Un intervento rapido che rompe il ritmo fino a cui tenuto. Rientrato il solo si torna alla strofa che poi rallenta fino al finale. Ultimo brano The color out of space. Il richiamo al solitario di Providence è palese, sia per il titolo sia per l’andamento della canzone. L’atmosfera si fa space. Tastiere lunghe, riverberi, delay. Un riff iterato introduce un cambio repentino. Arriva un ritmo pieno con tutti gli strumenti. La voce ha un andamento ritmico a doppiare la chitarra. Dal gusto prog i cambi armonici. Così come il rallentamento successivo.

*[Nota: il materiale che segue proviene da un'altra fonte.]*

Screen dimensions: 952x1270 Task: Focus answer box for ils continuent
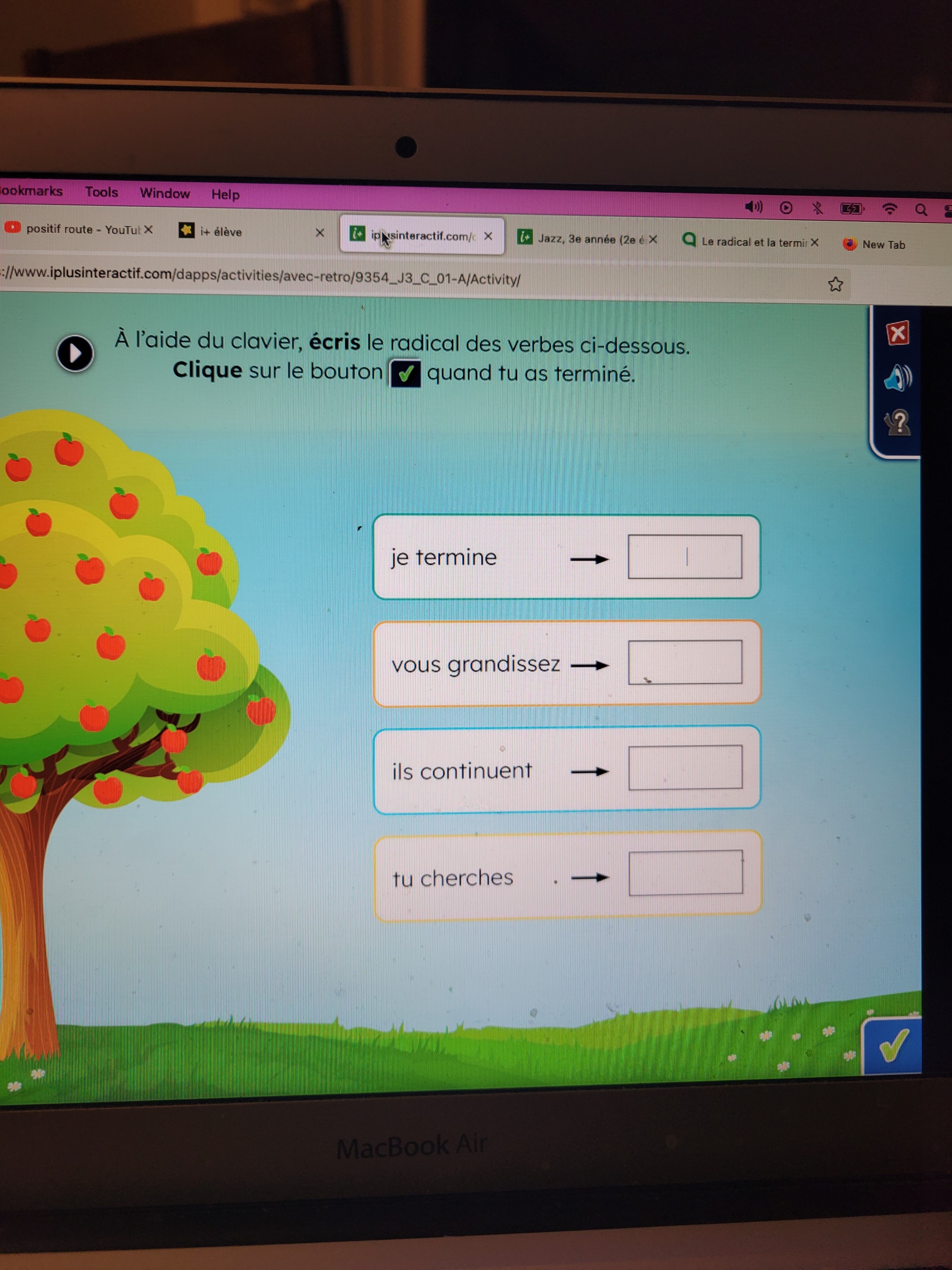point(685,767)
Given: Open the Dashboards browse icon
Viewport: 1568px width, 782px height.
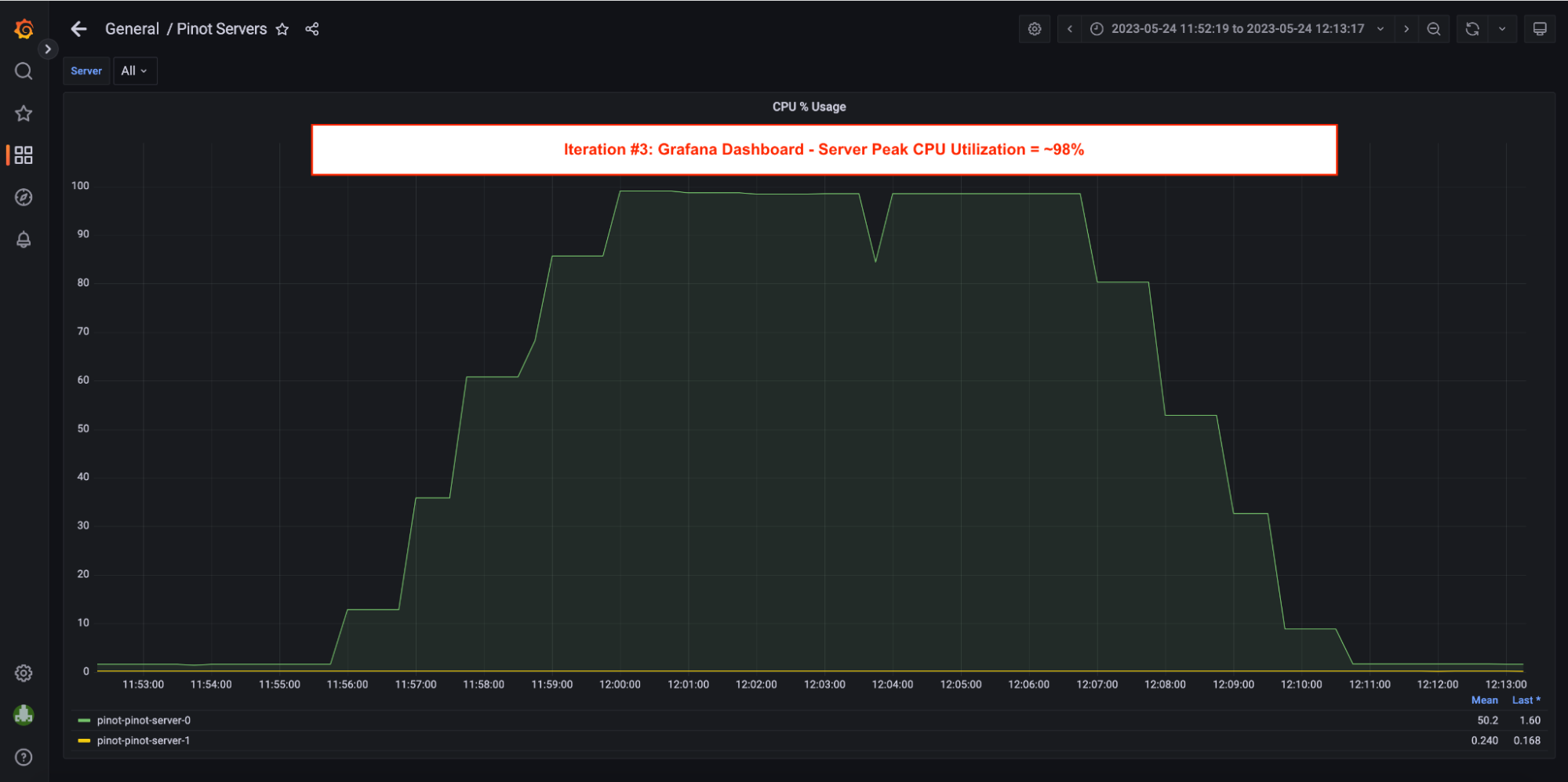Looking at the screenshot, I should click(x=23, y=155).
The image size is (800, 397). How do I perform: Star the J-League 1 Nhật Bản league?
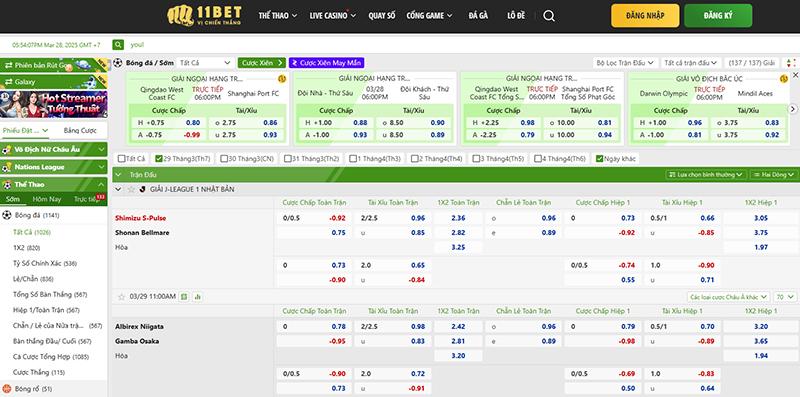coord(131,189)
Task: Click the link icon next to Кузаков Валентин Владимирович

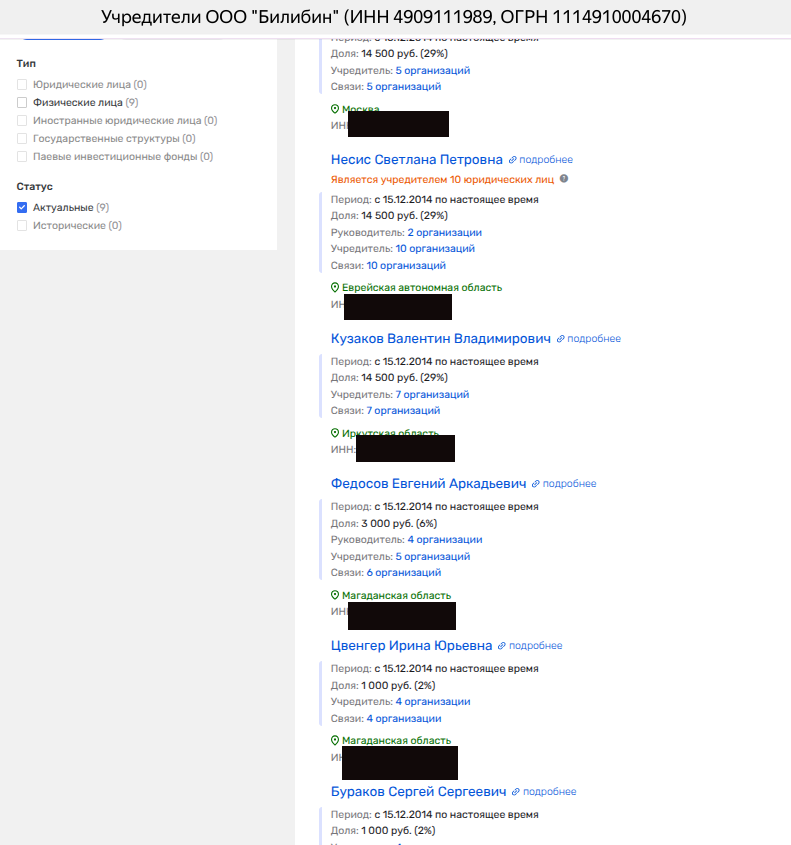Action: (x=561, y=339)
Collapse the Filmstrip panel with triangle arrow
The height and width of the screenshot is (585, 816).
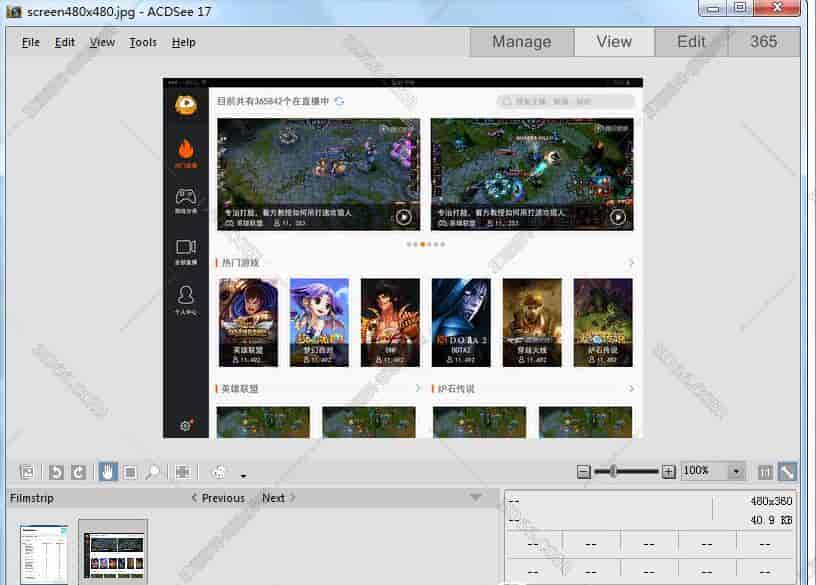475,498
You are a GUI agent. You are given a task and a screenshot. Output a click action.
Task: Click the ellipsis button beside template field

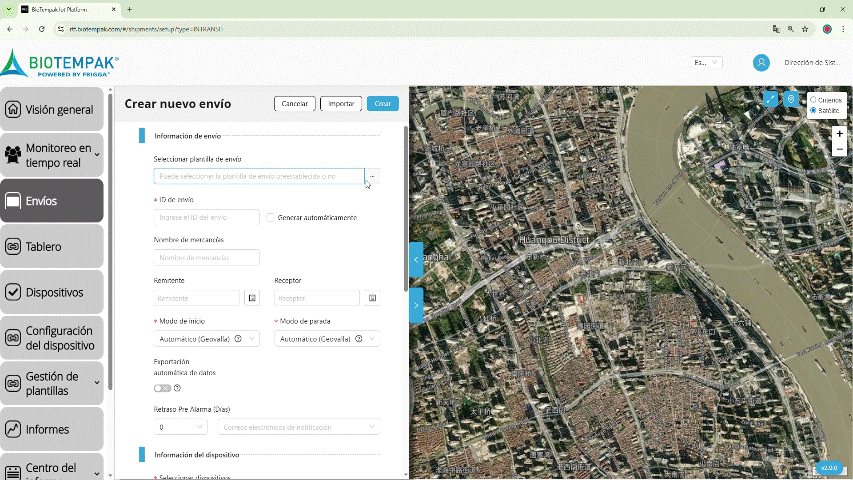(x=372, y=176)
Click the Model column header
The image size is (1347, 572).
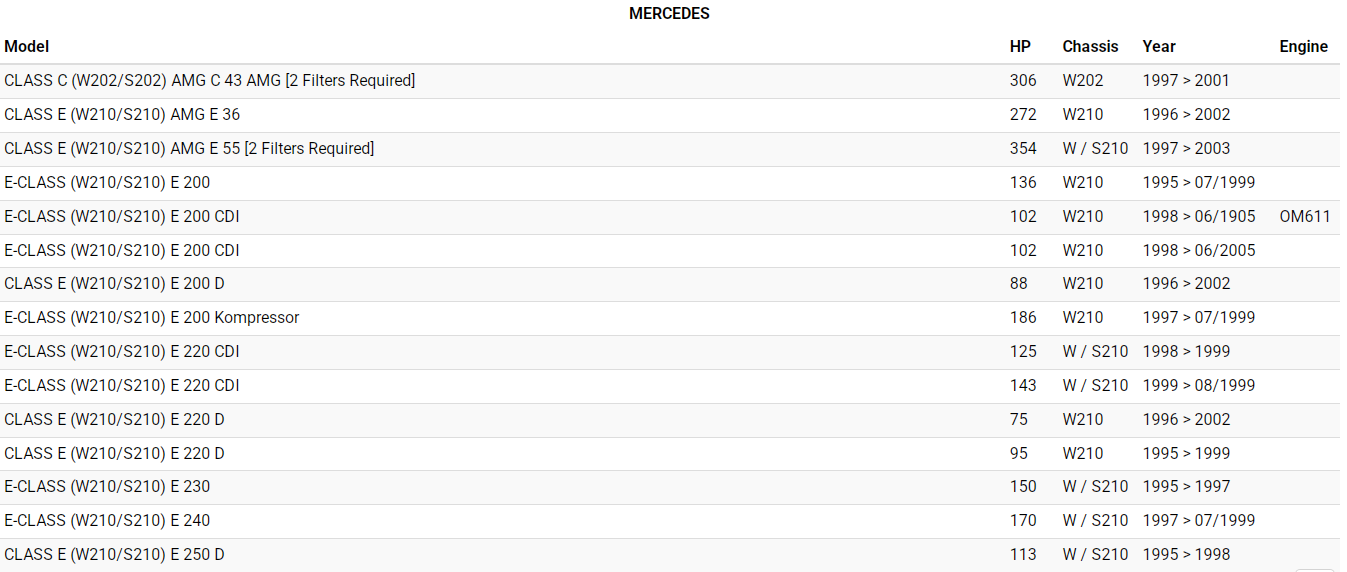coord(27,46)

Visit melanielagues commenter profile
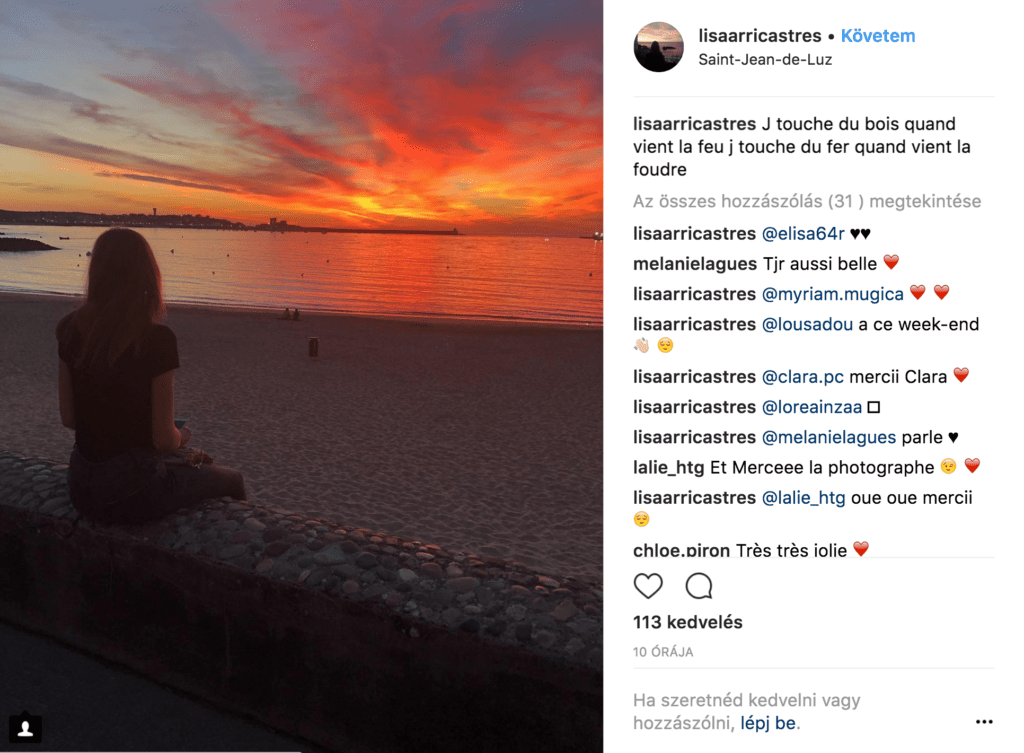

Si tratta solo di un passaggio che poi riapre al ritmo pieno.
Le tastiere sono le vere protagoniste fornendo il supporto migliore per le chitarre e la melodia della voce. A circa ¾ ennesimo cambio. Tornano le coordinate space sottolineate dal suono della chitarra pulite e dai synth. La voce è narrativa pur rimanendo melodica. Si rientra a gamba tesa con un veloce intervento della sei corde. Il ritmo è serrato. Anche sul finale non ci sono rallentamenti. Neppure per quanto riguarda il solo che rimane complessivamente veloce. Rallenta solo sul fade otu finale.
Concludendo. Un grande disco heavy metal quello dei Crimson Dawn. Una delle caratteristiche positive del metal è che ha mille sfaccettature, almeno fino a quando non si dà una connotazione precisa di genere. E il disco in questione è così. Ha mille sfaccettature senza una connotazione precisa se non quella dei suoni decisi. Le influenze all’interno sono diverse e perfettamente amalgamate. Disco heavy metal per l’incedere e per l’intenzione. Il prog, così come l’hard rock al suo interno gli conferiscono l’apertura che allontanano a chilometri lo scontato e il già sentito. Ottimo lavoro.